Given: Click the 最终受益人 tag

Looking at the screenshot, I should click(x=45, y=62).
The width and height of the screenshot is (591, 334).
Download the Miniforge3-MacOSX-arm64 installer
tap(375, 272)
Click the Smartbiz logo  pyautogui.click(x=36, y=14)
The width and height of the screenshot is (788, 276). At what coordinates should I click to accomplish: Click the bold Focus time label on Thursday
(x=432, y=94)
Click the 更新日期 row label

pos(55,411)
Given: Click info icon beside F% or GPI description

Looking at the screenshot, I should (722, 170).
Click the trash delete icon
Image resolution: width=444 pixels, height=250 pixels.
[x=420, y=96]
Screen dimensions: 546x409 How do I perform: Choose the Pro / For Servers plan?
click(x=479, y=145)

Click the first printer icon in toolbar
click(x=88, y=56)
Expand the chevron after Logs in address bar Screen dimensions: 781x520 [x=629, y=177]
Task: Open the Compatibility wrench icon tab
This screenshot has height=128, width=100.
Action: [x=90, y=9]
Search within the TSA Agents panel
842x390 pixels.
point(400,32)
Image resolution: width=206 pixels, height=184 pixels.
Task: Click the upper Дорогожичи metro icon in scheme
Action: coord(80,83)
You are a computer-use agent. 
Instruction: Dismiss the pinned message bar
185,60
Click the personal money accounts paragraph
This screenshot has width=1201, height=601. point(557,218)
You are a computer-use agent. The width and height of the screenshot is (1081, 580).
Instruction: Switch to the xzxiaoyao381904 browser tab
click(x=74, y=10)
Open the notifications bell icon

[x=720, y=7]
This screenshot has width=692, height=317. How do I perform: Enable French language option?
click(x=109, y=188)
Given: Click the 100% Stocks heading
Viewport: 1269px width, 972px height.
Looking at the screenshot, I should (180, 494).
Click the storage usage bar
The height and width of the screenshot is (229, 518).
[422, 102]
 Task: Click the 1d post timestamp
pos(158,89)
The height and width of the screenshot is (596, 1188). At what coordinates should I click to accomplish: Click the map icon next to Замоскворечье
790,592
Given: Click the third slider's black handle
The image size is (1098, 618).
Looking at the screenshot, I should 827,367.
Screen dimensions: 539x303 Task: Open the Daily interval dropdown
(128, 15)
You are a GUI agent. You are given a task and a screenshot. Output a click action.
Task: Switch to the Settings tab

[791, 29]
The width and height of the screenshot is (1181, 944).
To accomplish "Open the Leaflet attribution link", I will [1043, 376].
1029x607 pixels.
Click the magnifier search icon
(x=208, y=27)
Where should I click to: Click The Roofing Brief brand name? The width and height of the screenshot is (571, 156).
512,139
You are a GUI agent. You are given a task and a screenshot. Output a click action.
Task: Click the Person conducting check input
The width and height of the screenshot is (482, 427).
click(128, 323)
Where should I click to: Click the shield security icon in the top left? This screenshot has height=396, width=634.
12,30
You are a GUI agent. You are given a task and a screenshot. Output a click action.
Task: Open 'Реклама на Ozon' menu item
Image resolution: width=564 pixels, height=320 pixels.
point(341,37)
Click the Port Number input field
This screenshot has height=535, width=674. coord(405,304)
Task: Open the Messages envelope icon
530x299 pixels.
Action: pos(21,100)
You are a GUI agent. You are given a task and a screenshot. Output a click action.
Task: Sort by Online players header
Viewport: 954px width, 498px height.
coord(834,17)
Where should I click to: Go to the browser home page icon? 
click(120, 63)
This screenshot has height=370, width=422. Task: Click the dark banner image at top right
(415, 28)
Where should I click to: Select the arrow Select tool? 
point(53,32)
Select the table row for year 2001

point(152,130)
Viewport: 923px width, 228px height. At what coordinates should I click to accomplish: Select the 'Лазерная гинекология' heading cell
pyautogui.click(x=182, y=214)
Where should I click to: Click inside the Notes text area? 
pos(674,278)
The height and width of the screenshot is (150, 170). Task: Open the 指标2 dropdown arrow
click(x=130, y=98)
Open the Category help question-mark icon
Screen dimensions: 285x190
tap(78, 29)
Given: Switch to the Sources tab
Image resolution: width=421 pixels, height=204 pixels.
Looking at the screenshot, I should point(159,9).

***

TO DO: The records must each be output verbatim, with nothing left out.

SOLUTION FOR THIS PROBLEM:
Given: Click the 最终受益人 tag

Looking at the screenshot, I should click(x=45, y=62).
The width and height of the screenshot is (591, 334).
Download the Miniforge3-MacOSX-arm64 installer
tap(375, 272)
Click the Smartbiz logo  pyautogui.click(x=36, y=14)
The width and height of the screenshot is (788, 276). At what coordinates should I click to accomplish: Click the bold Focus time label on Thursday
(x=432, y=94)
Click the 更新日期 row label

pos(55,411)
Given: Click info icon beside F% or GPI description

Looking at the screenshot, I should (722, 170).
Click the trash delete icon
Image resolution: width=444 pixels, height=250 pixels.
[x=420, y=96]
Screen dimensions: 546x409 How do I perform: Choose the Pro / For Servers plan?
click(x=479, y=145)

Click the first printer icon in toolbar
click(x=88, y=56)
Expand the chevron after Logs in address bar Screen dimensions: 781x520 [x=629, y=177]
Task: Open the Compatibility wrench icon tab
This screenshot has height=128, width=100.
Action: [x=90, y=9]
Search within the TSA Agents panel
842x390 pixels.
point(400,32)
Image resolution: width=206 pixels, height=184 pixels.
Task: Click the upper Дорогожичи metro icon in scheme
Action: coord(80,83)
You are a computer-use agent. 
Instruction: Dismiss the pinned message bar
185,60
Click the personal money accounts paragraph
This screenshot has width=1201, height=601. point(557,218)
You are a computer-use agent. The width and height of the screenshot is (1081, 580).
Instruction: Switch to the xzxiaoyao381904 browser tab
click(x=74, y=10)
Open the notifications bell icon

[x=720, y=7]
This screenshot has width=692, height=317. How do I perform: Enable French language option?
click(x=109, y=188)
Given: Click the 100% Stocks heading
Viewport: 1269px width, 972px height.
Looking at the screenshot, I should (180, 494).
Click the storage usage bar
The height and width of the screenshot is (229, 518).
[422, 102]
 Task: Click the 1d post timestamp
pos(158,89)
The height and width of the screenshot is (596, 1188). At what coordinates should I click to accomplish: Click the map icon next to Замоскворечье
790,592
Given: Click the third slider's black handle
The image size is (1098, 618).
Looking at the screenshot, I should 827,367.
Screen dimensions: 539x303 Task: Open the Daily interval dropdown
(128, 15)
You are a GUI agent. You are given a task and a screenshot. Output a click action.
Task: Switch to the Settings tab

[791, 29]
The width and height of the screenshot is (1181, 944).
To accomplish "Open the Leaflet attribution link", I will [1043, 376].
1029x607 pixels.
Click the magnifier search icon
(x=208, y=27)
Where should I click to: Click The Roofing Brief brand name? The width and height of the screenshot is (571, 156).
512,139
You are a GUI agent. You are given a task and a screenshot. Output a click action.
Task: Click the Person conducting check input
The width and height of the screenshot is (482, 427).
click(128, 323)
Where should I click to: Click the shield security icon in the top left? This screenshot has height=396, width=634.
12,30
You are a GUI agent. You are given a task and a screenshot. Output a click action.
Task: Open 'Реклама на Ozon' menu item
Image resolution: width=564 pixels, height=320 pixels.
point(341,37)
Click the Port Number input field
This screenshot has height=535, width=674. coord(405,304)
Task: Open the Messages envelope icon
530x299 pixels.
Action: pos(21,100)
You are a GUI agent. You are given a task and a screenshot. Output a click action.
Task: Sort by Online players header
Viewport: 954px width, 498px height.
coord(834,17)
Where should I click to: Go to the browser home page icon? 
click(120, 63)
This screenshot has height=370, width=422. Task: Click the dark banner image at top right
(415, 28)
Where should I click to: Select the arrow Select tool? 
point(53,32)
Select the table row for year 2001

point(152,130)
Viewport: 923px width, 228px height. At what coordinates should I click to accomplish: Select the 'Лазерная гинекология' heading cell
pyautogui.click(x=182, y=214)
Where should I click to: Click inside the Notes text area? 
pos(674,278)
The height and width of the screenshot is (150, 170). Task: Open the 指标2 dropdown arrow
click(x=130, y=98)
Open the Category help question-mark icon
Screen dimensions: 285x190
tap(78, 29)
Given: Switch to the Sources tab
Image resolution: width=421 pixels, height=204 pixels.
Looking at the screenshot, I should point(159,9).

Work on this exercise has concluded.